§ TASK: Copy the lines below exactly. No picture goes into the copy.
*** GIVEN DATA ***
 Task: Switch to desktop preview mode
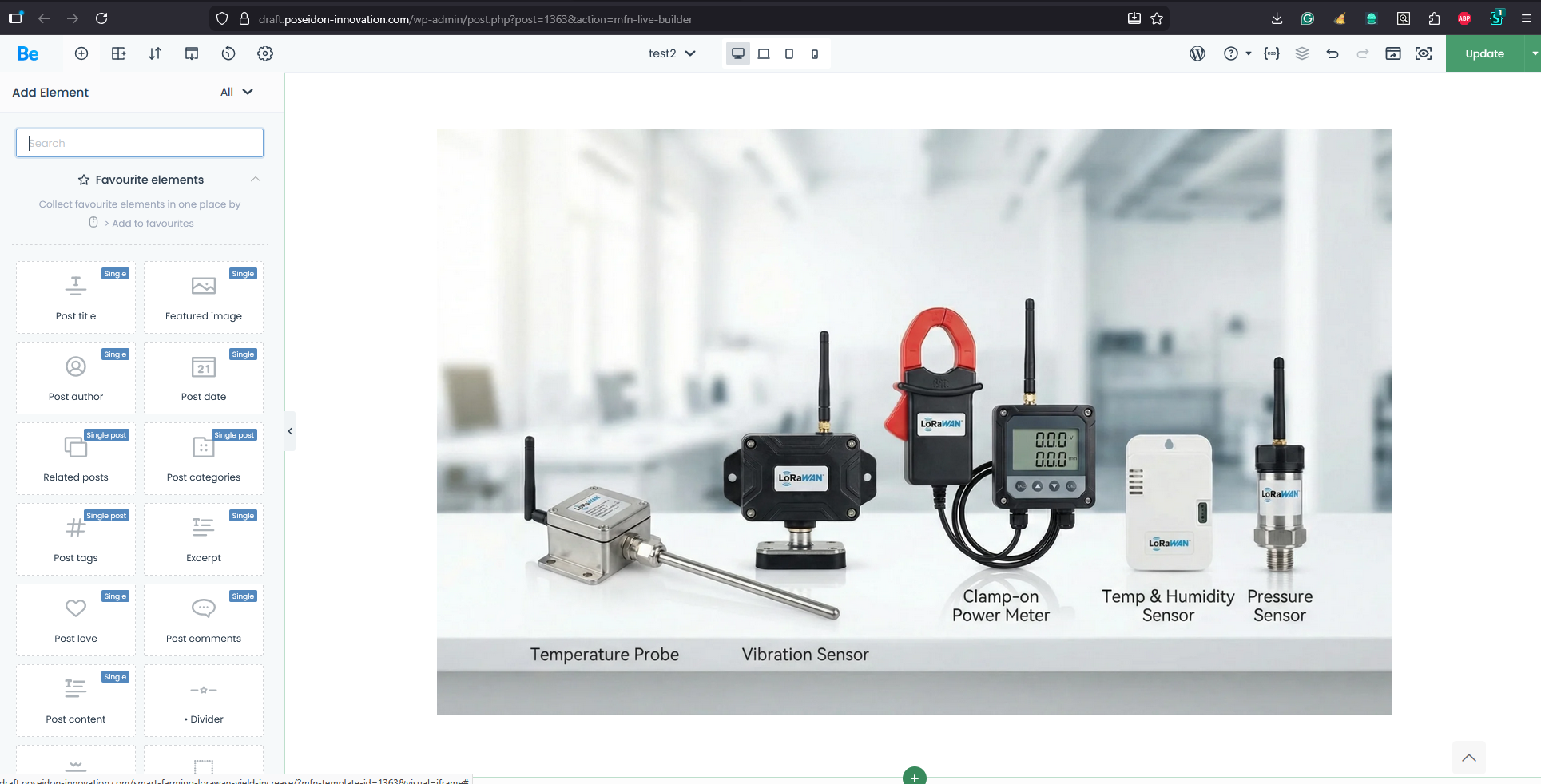coord(738,53)

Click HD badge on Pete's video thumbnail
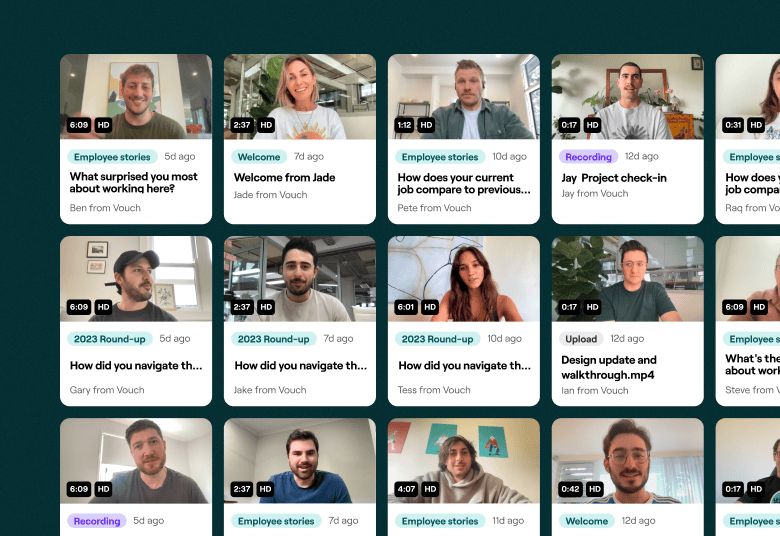[x=426, y=125]
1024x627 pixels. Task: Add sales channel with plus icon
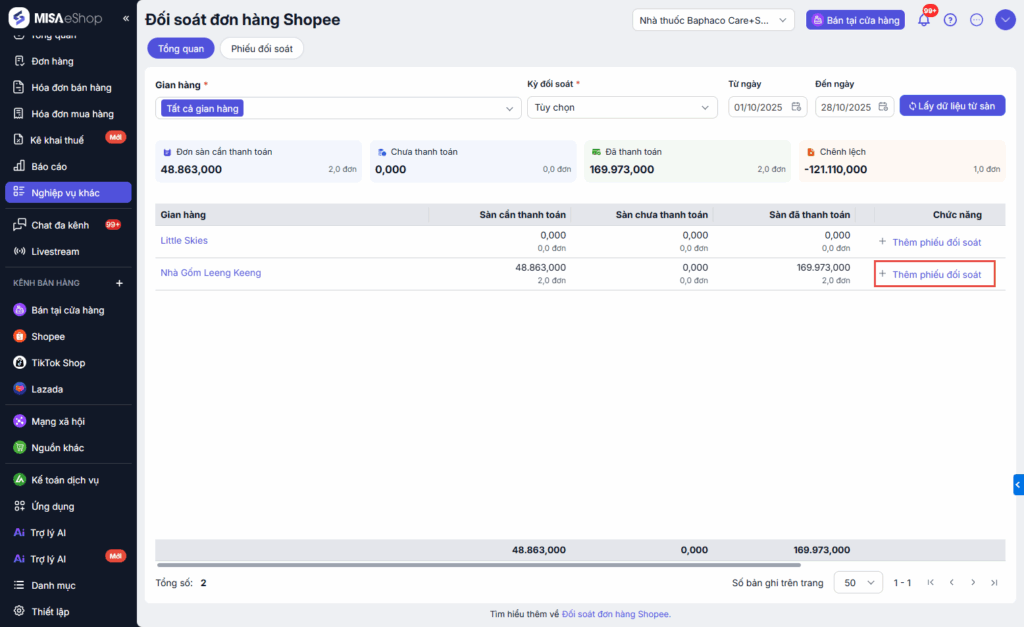[120, 283]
*** End of GIVEN DATA ***
§ ANSWER TO THIS EXERCISE:
 Task: Switch to desktop preview mode
coord(738,53)

Click HD badge on Pete's video thumbnail
[x=426, y=125]
1024x627 pixels. Task: Add sales channel with plus icon
[120, 283]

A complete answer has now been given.